CULTURE

Homer’s strong influence on poet Longley

Poet Michael Longley had always been curious to see Greece. It wasn’t just that he studied the classics at university, and has drawn inspiration from Homer for some of his most striking poems. He also wanted to verify a similarity he thought he had observed in photographs between the physical features of his Irish homeland and Greece. «I thought of Ireland as a waterlogged Greece, and Greece as a sunny Ireland,» he told Kathimerini English Edition. Longley was in town Monday at the invitation of the European Translation Center (EKEMEL), whose director Helene Zervas had organized a week’s stay for him and his wife, critic Edna Longley, at the House of Literature at Lefkes on Paros. A wildflower aficionado who frequently extols the natural world in his poems, Longley was in his element, and is already planning a return trip on his own account.
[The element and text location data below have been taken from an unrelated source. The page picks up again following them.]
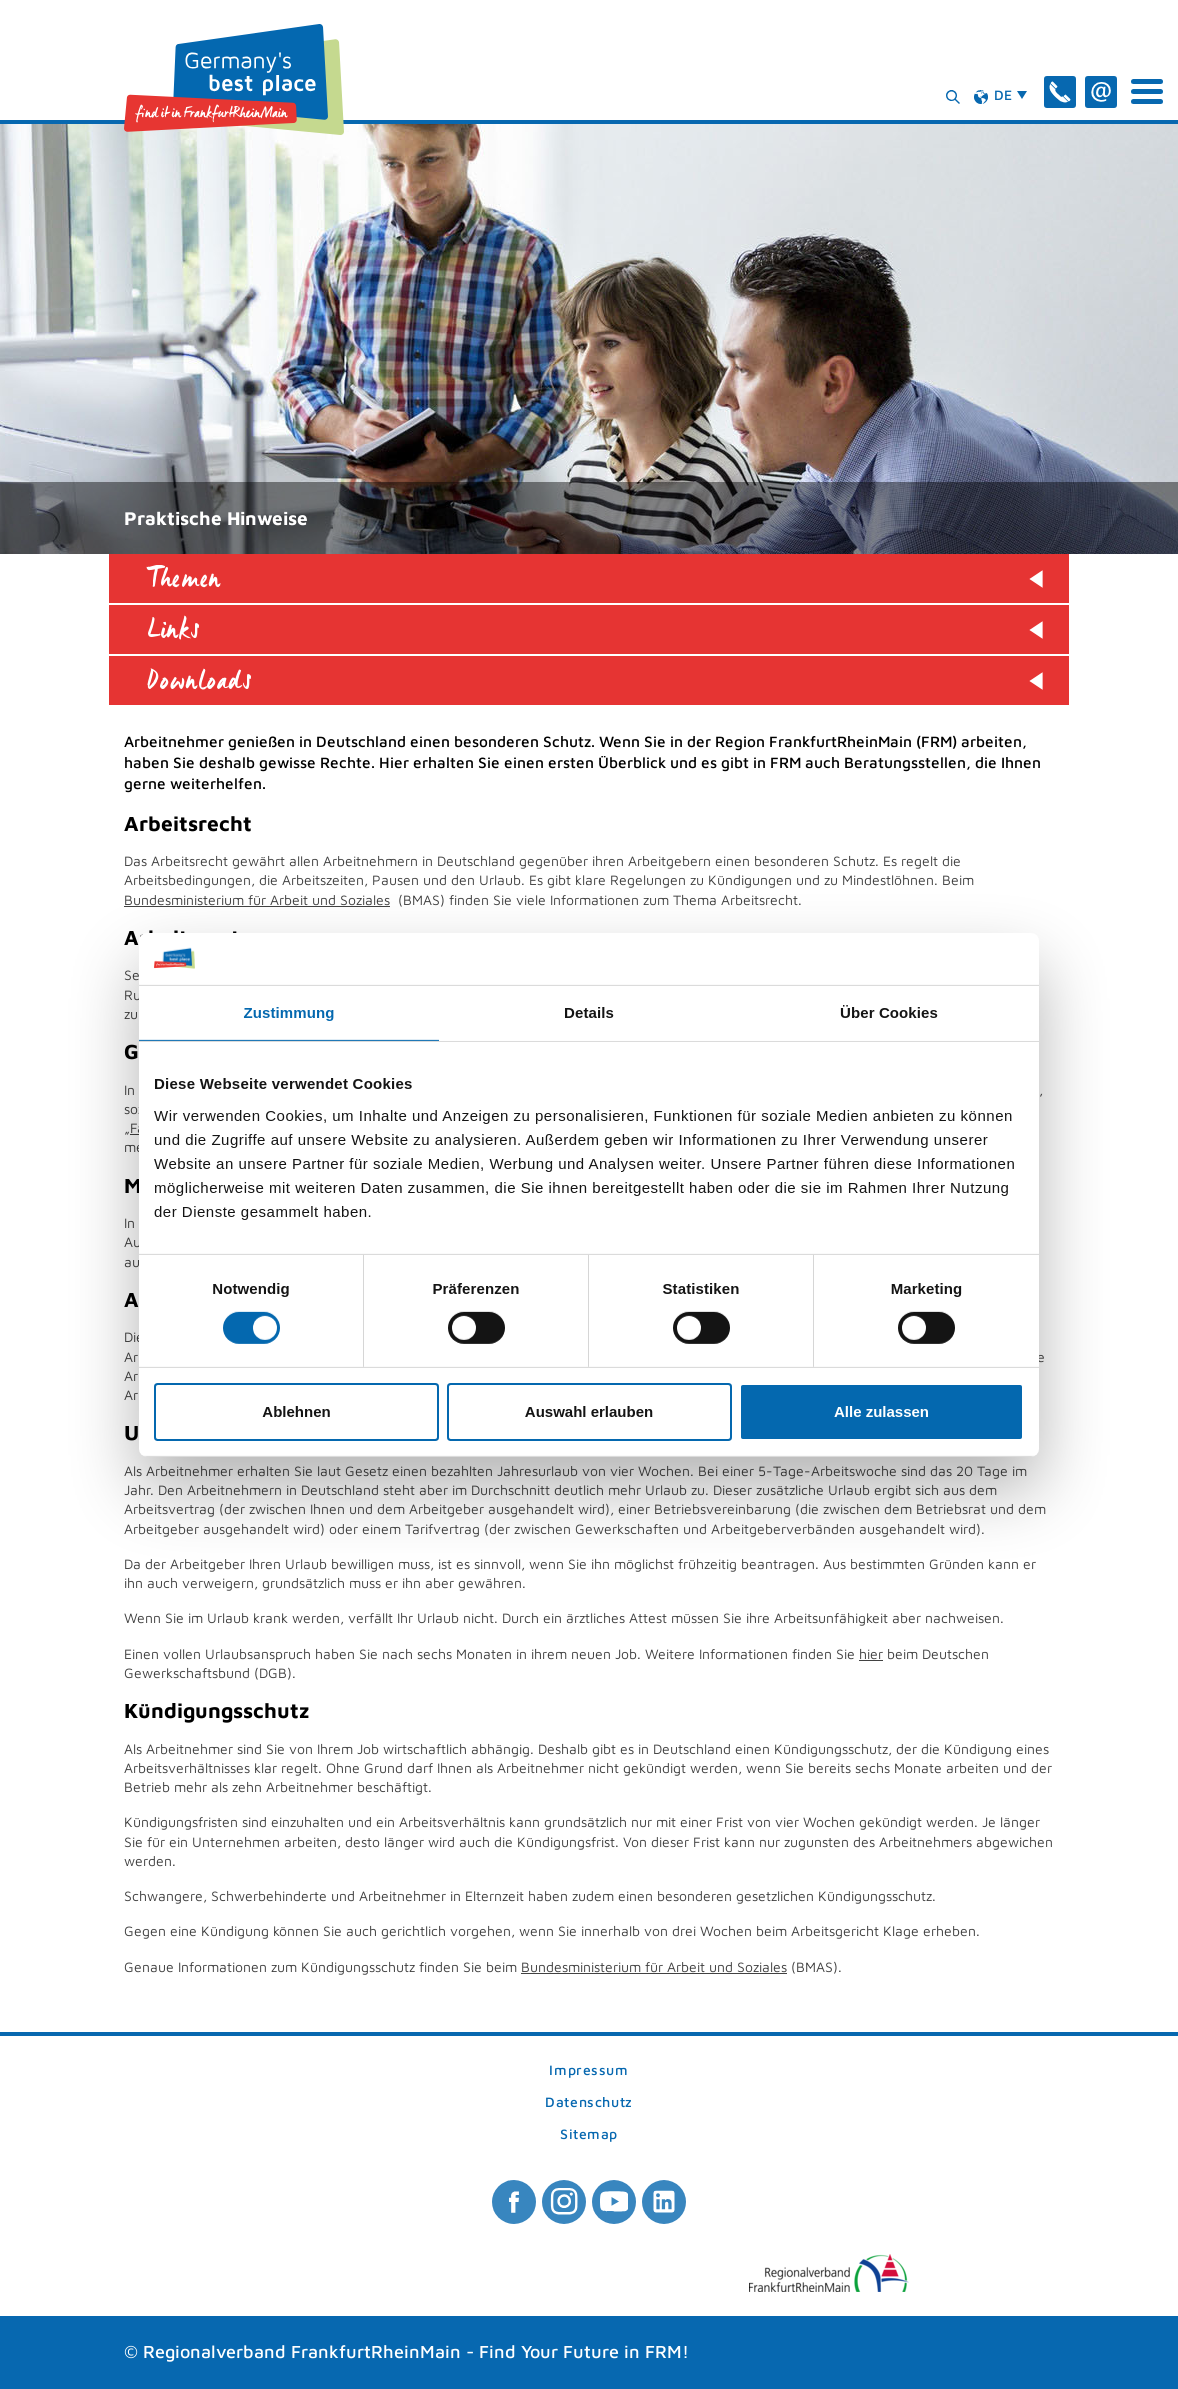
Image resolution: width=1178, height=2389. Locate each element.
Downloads (200, 680)
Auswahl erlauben (589, 1411)
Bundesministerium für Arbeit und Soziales (257, 899)
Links (174, 629)
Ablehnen (296, 1411)
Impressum (588, 2070)
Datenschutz (588, 2102)
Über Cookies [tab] (889, 1012)
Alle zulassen (881, 1411)
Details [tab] (589, 1012)
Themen (184, 578)
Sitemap (589, 2134)
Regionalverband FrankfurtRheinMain (302, 2351)
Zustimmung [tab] (289, 1012)
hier (871, 1653)
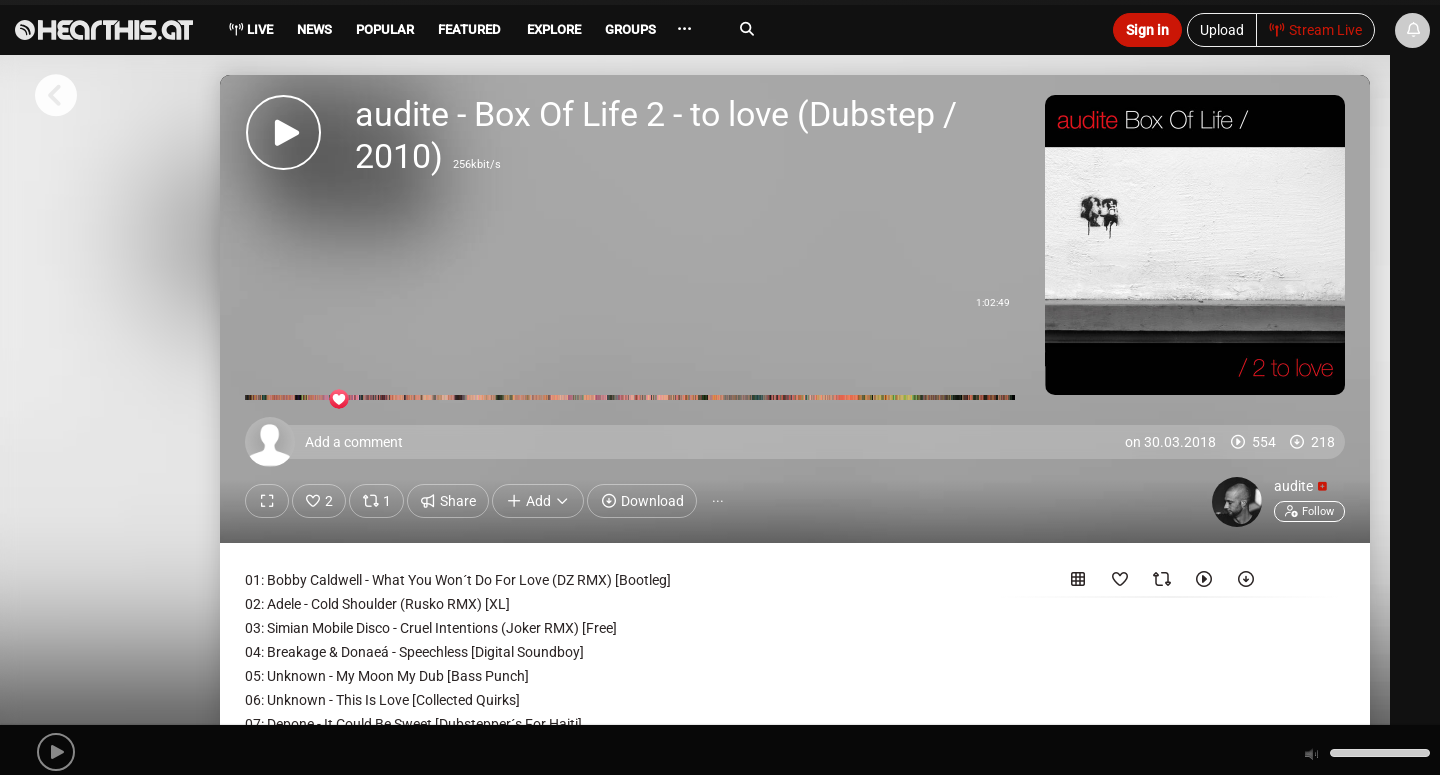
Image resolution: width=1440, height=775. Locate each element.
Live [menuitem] (250, 29)
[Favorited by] (1120, 583)
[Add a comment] (800, 442)
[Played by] (1204, 583)
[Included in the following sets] (1078, 583)
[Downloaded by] (1246, 583)
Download (642, 501)
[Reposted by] (1162, 583)
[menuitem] (313, 32)
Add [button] (538, 501)
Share (448, 501)
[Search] (906, 29)
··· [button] (718, 501)
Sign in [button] (1147, 30)
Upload (1222, 30)
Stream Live (1316, 30)
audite (1300, 486)
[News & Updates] (1412, 30)
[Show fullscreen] (267, 501)
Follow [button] (1309, 511)
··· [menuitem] (684, 29)
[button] (56, 752)
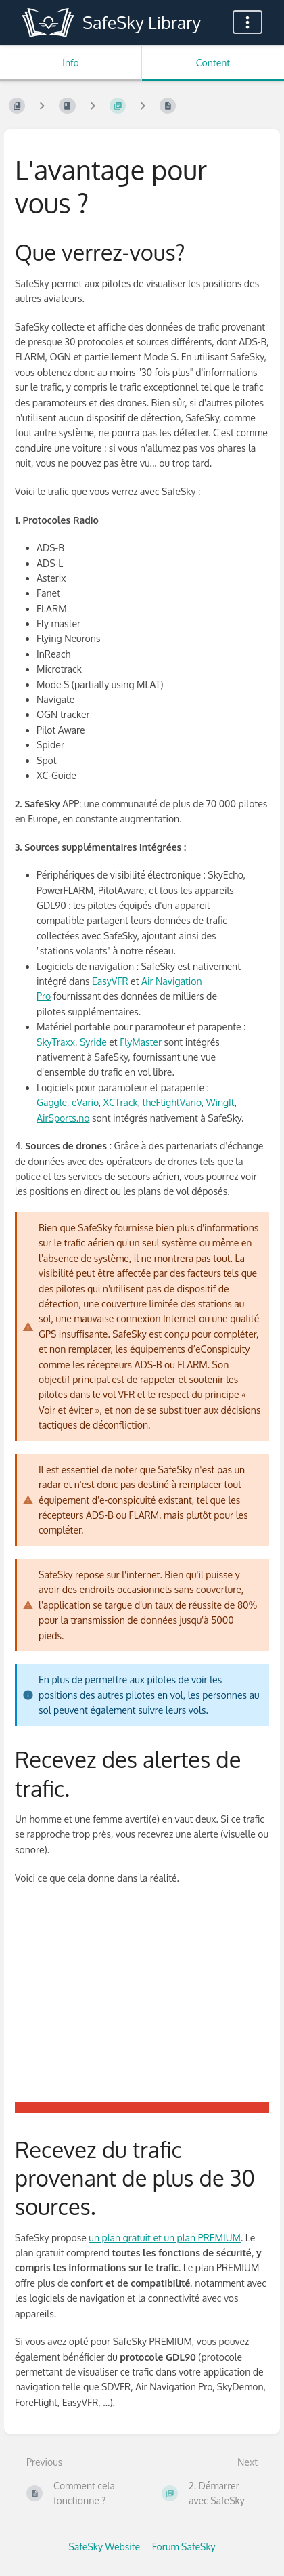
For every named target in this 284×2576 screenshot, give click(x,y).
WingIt (220, 1102)
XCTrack (120, 1102)
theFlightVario (172, 1102)
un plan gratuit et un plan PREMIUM (165, 2237)
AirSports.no (63, 1118)
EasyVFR (110, 981)
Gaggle (52, 1102)
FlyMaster (141, 1042)
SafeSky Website (104, 2546)
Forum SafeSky (184, 2546)
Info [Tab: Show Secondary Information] (70, 62)
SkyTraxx (56, 1042)
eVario (85, 1102)
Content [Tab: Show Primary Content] (213, 62)
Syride (93, 1042)
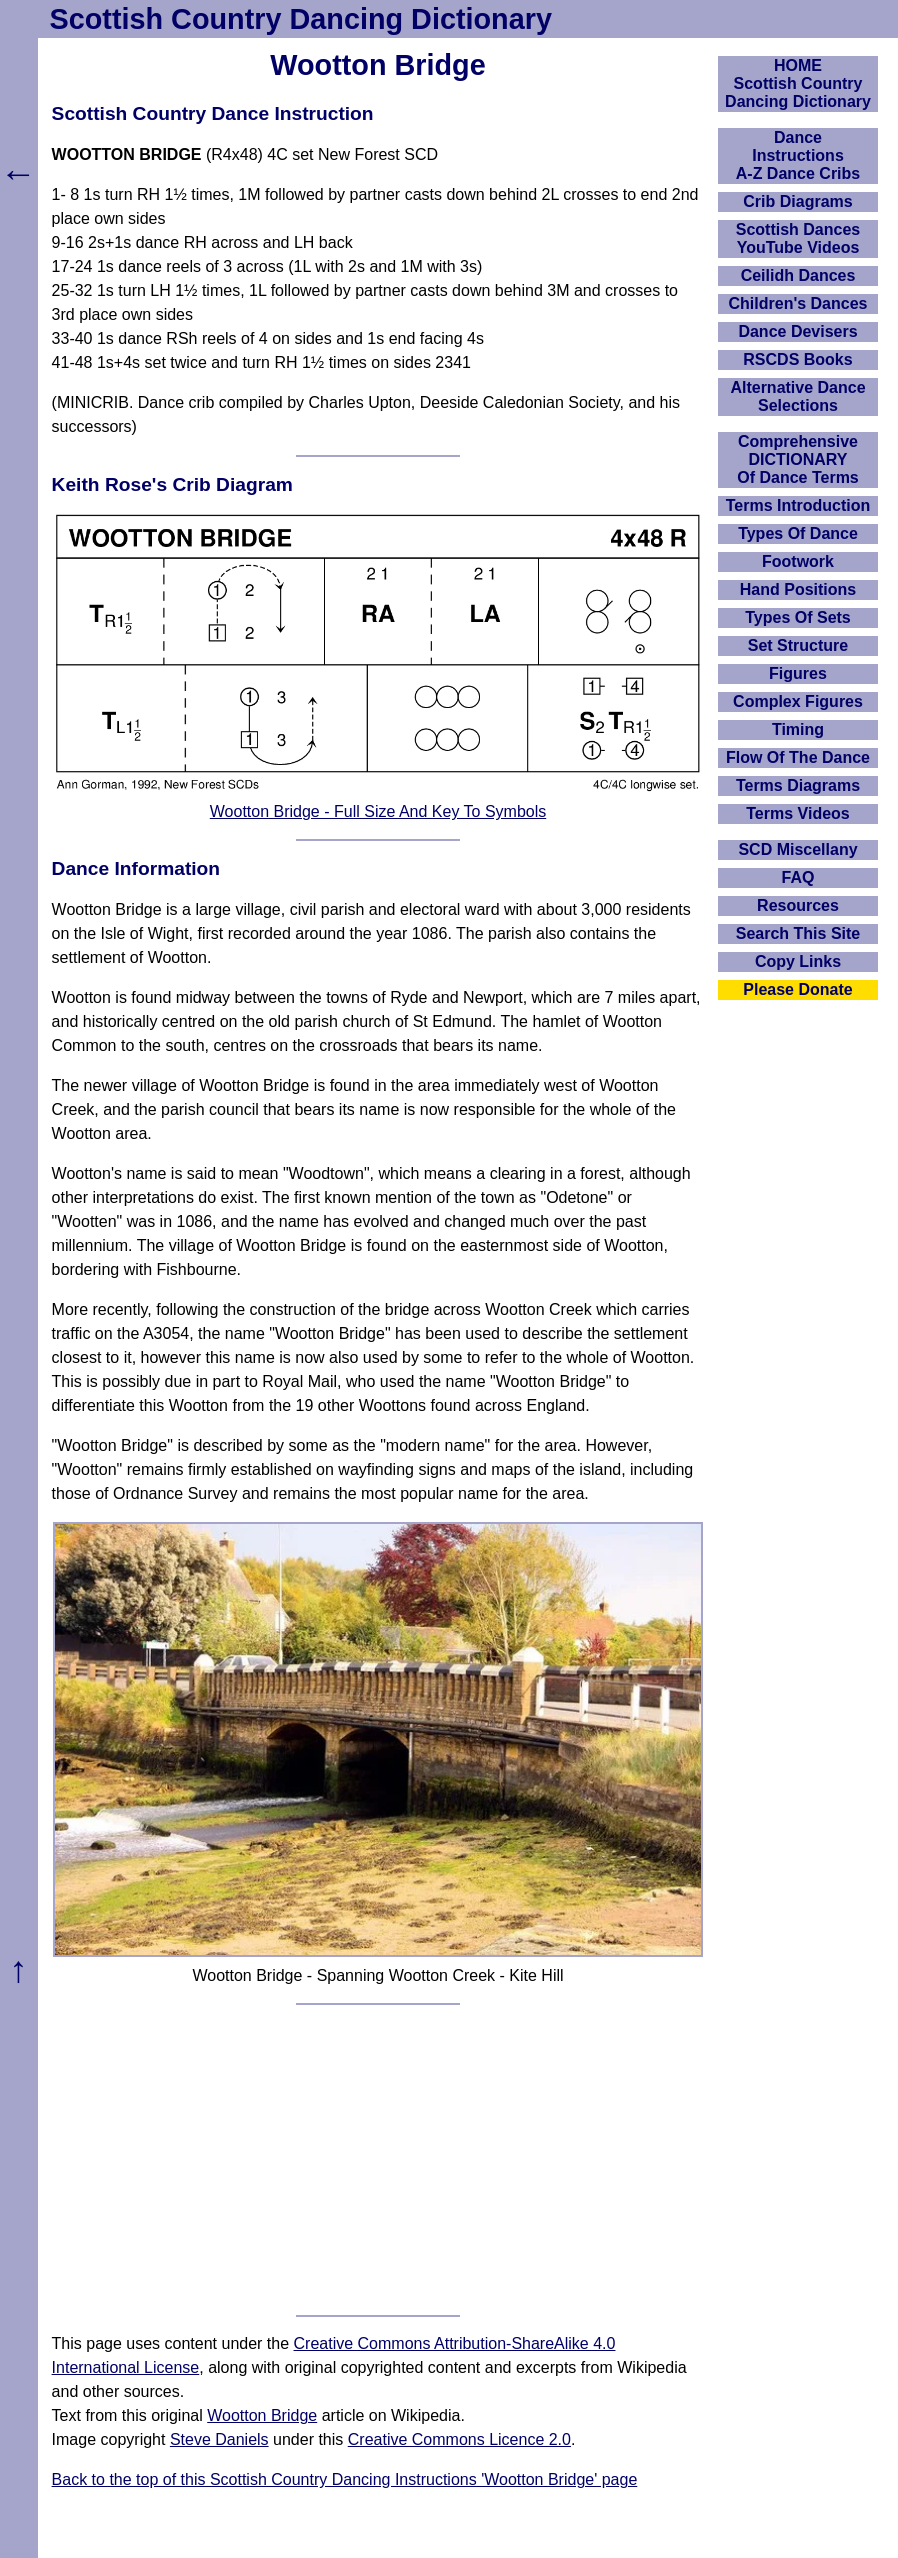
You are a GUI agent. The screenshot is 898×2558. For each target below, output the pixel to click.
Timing (798, 729)
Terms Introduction (798, 505)
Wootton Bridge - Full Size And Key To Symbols (378, 811)
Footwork (798, 561)
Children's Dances (798, 303)
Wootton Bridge (262, 2415)
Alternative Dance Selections (797, 396)
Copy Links (798, 961)
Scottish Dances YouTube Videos (798, 238)
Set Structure (798, 645)
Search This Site (798, 933)
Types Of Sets (798, 617)
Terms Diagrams (798, 785)
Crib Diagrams (797, 201)
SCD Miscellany (797, 849)
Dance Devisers (797, 331)
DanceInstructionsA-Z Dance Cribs (798, 155)
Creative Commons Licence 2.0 (459, 2439)
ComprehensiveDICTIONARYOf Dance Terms (798, 459)
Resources (798, 905)
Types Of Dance (798, 533)
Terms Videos (797, 813)
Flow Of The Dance (798, 757)
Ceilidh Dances (798, 275)
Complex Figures (798, 701)
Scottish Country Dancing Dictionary (301, 19)
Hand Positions (798, 589)
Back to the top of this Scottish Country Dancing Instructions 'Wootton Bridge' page (345, 2479)
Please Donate (797, 989)
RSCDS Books (797, 359)
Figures (798, 673)
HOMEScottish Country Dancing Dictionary (798, 83)
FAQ (798, 877)
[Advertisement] (378, 2160)
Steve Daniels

He spoke to the press at EKEMEL ahead of a public reading from his book «Homer’s Octopus and other Poems,» a bilingual English-Greek edition translated by Greek poet Haris Vlavianos, just out from Patakis publishers. Asked about the influence of Greek myth on his work, Longley said that he had been a poor student «because I spent all my time trying to write poetry,» but that he had rediscovered Homer in his late 40s. He spoke about how Homer had allowed him «to give voice to my lamentations for my mother and my father.» He cited the «heart-stopping moment» when Odysseus meets his father again, and the scene where he visits the underworld and tries to embrace his mother but can’t because she’s a ghost. Releasing poetic potential Homer also, he said, allowed him to write about war and about «our little fratricidal civil war.» His poem «The Butchers,» about a group of Protestant paramilitaries who used to kidnap, torture and kill Catholics, owes something to the scene where Odysseus slays the suitors. «I don’t think I could have written about that terrible episode in our history without Homer,» he explained. Reading to an appreciative crowd that evening, Longley summed up his approach neatly: «We read the epics like page-turners to see what happens next – I halt the narrative flow and release the poetic potential.» We look forward to more of that and him.